** START Entries shown **

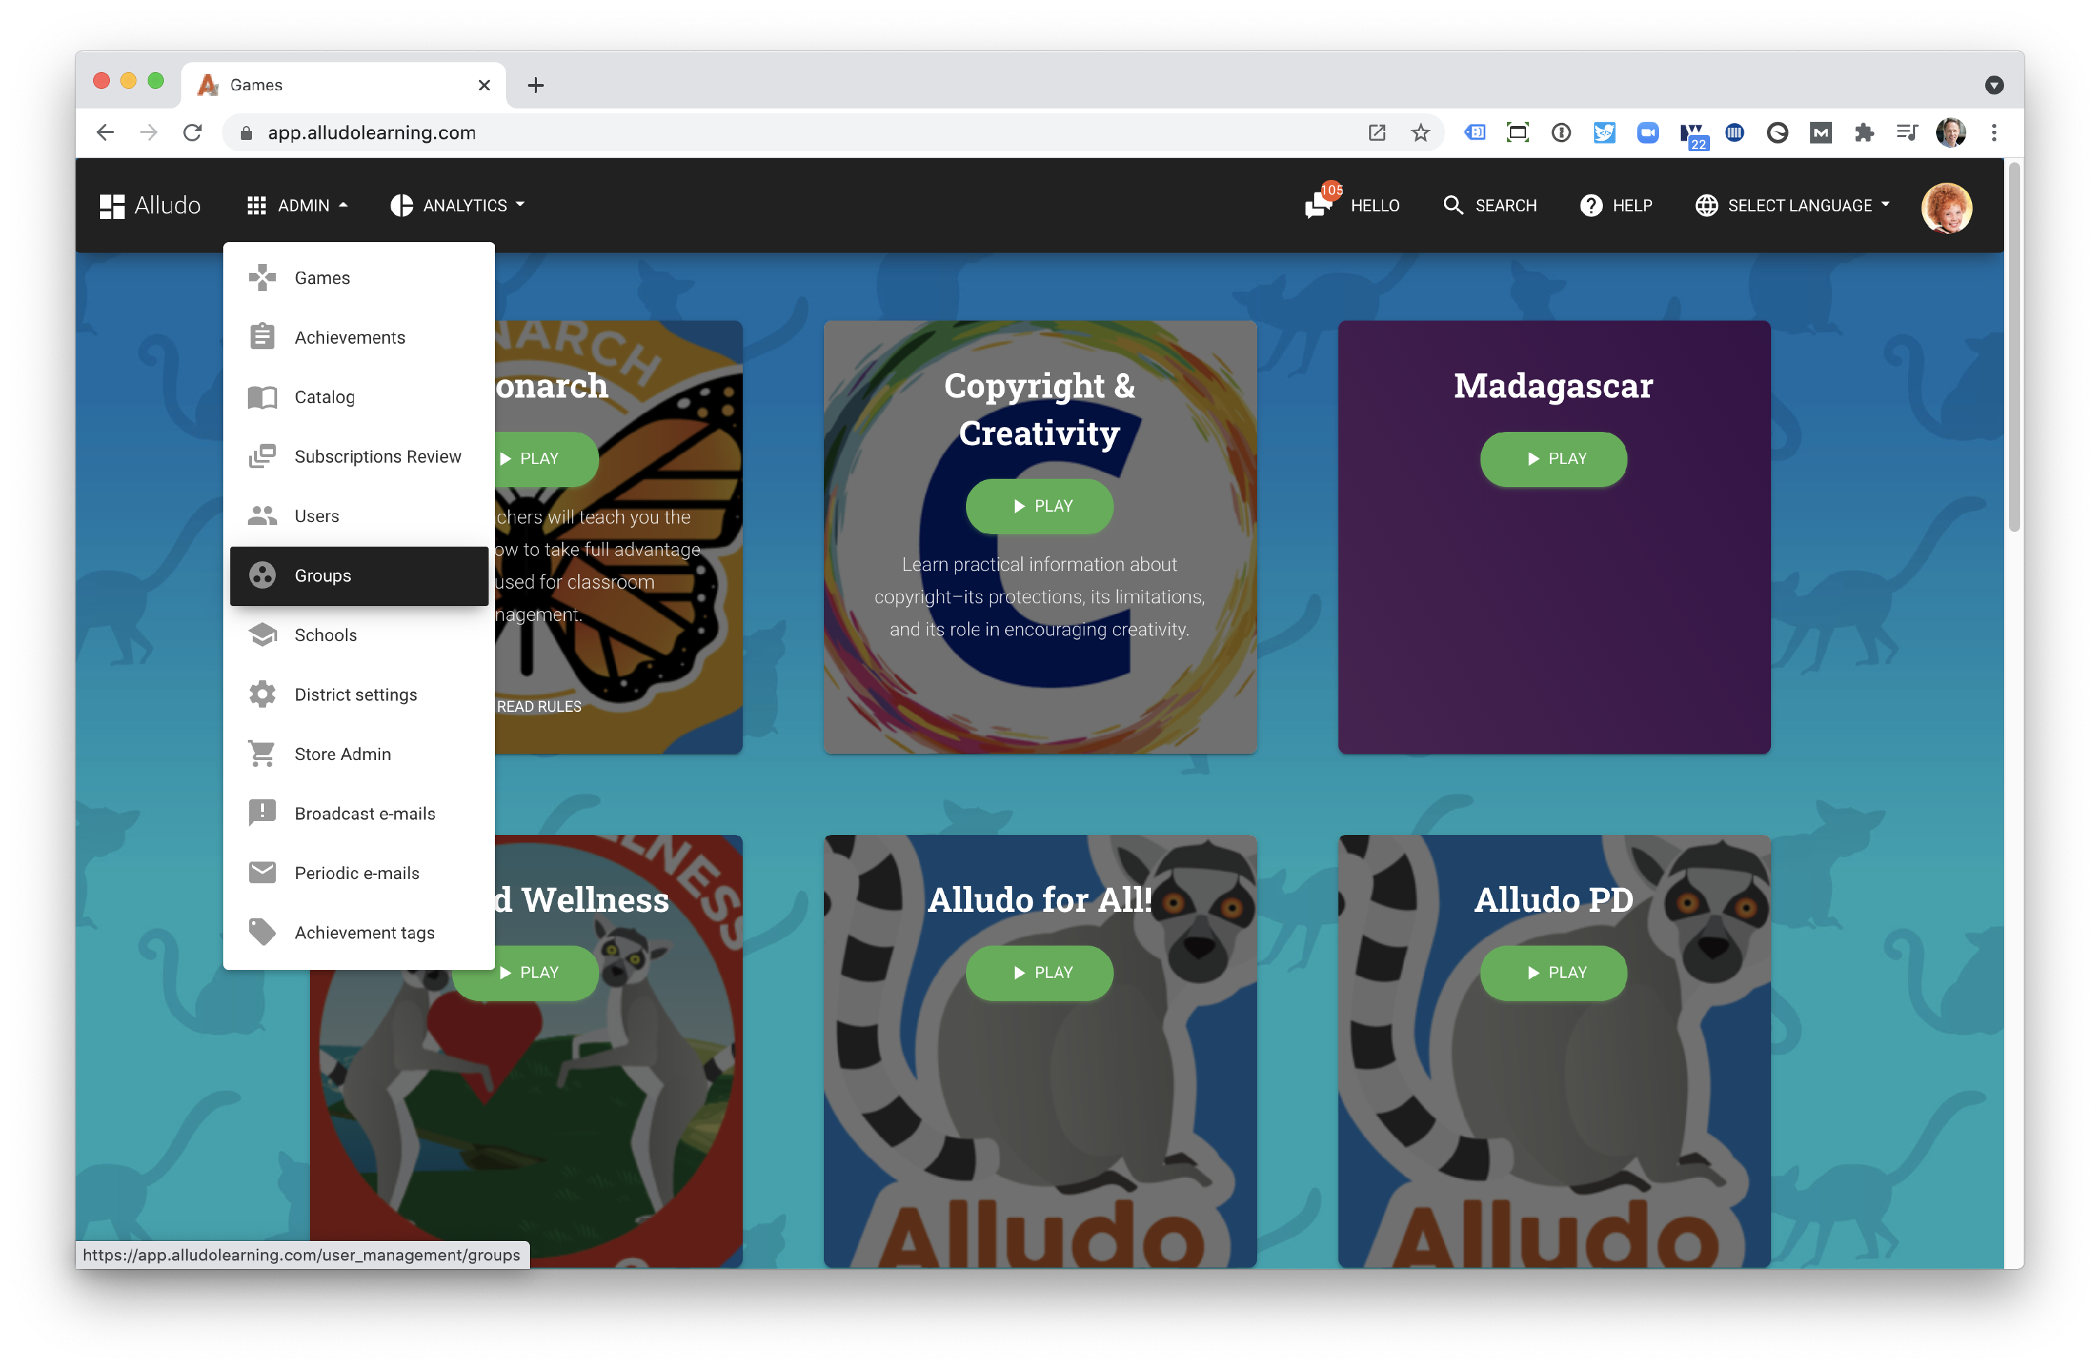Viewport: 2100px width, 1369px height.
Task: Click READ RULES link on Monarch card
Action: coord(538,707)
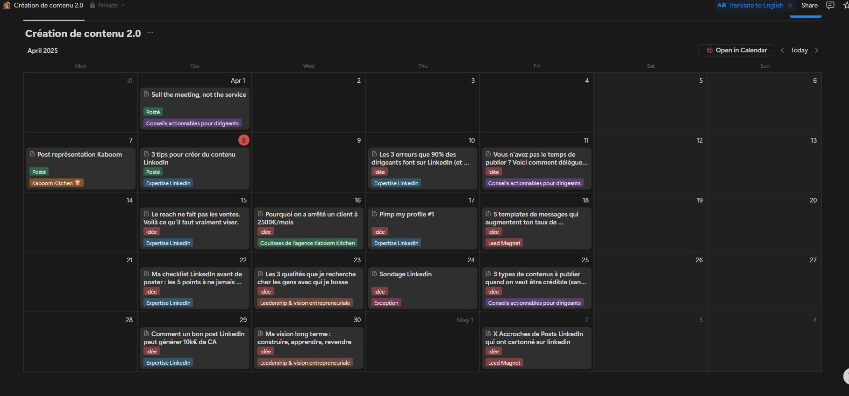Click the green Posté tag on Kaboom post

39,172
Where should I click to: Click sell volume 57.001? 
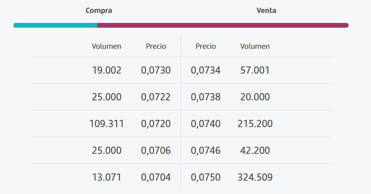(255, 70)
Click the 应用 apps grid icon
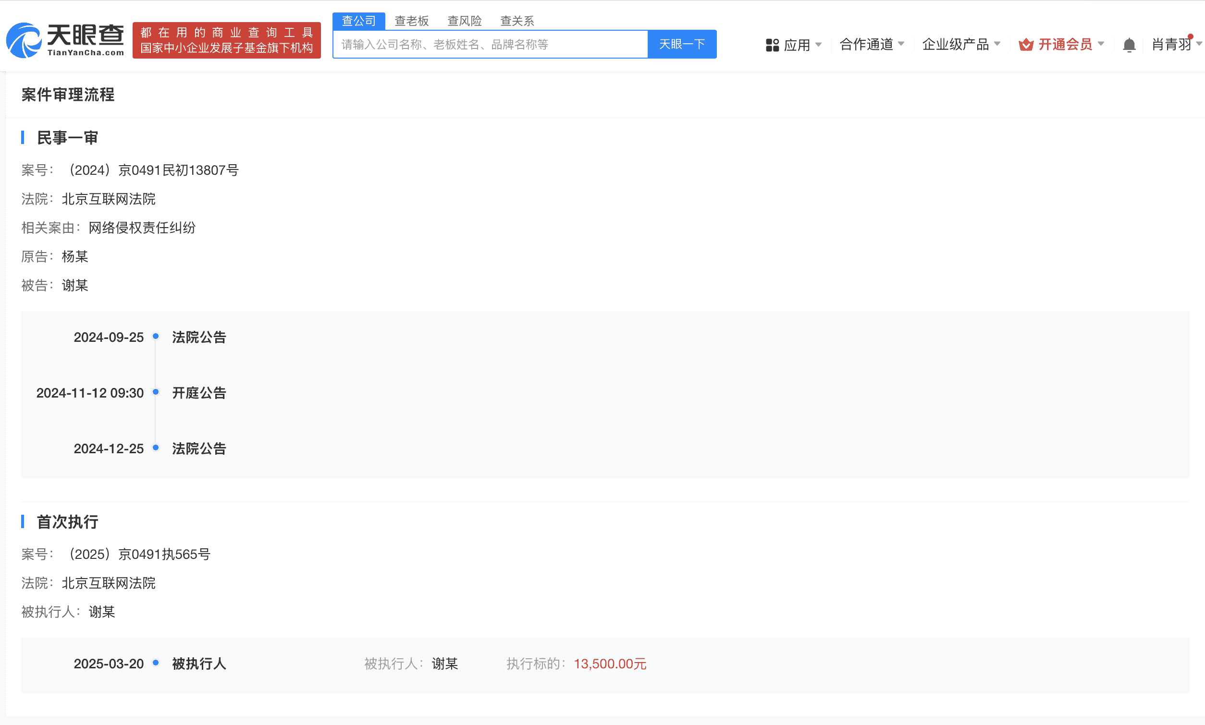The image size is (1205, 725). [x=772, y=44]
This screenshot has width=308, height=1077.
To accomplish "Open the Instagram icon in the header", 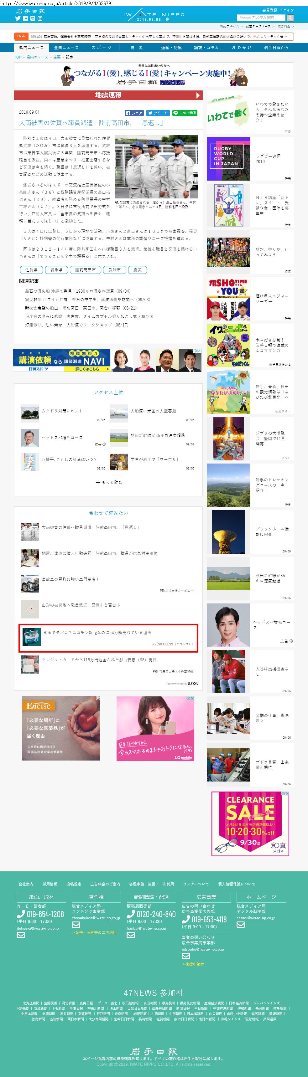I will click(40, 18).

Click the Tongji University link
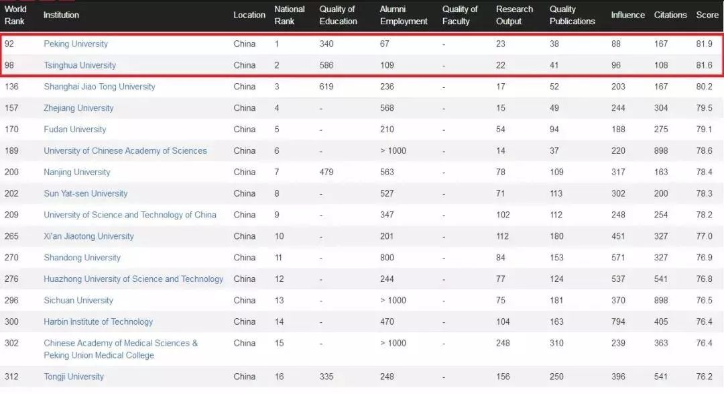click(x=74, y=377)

** END Entries shown **

● **Goal of the exercise**: Can you quote the lines from the very first one down to the line containing "The image size is (1205, 725). [x=772, y=44]", both included, and leave the pictures out of your answer?

● **Answer to the exercise**:
Viewport: 2100px width, 1369px height.
Task: Click READ RULES link on Monarch card
Action: coord(538,707)
Click the green Posté tag on Kaboom post

39,172
Where should I click to: Click sell volume 57.001? 
(255, 70)
Click the 应用 apps grid icon
The image size is (1205, 725). [x=772, y=44]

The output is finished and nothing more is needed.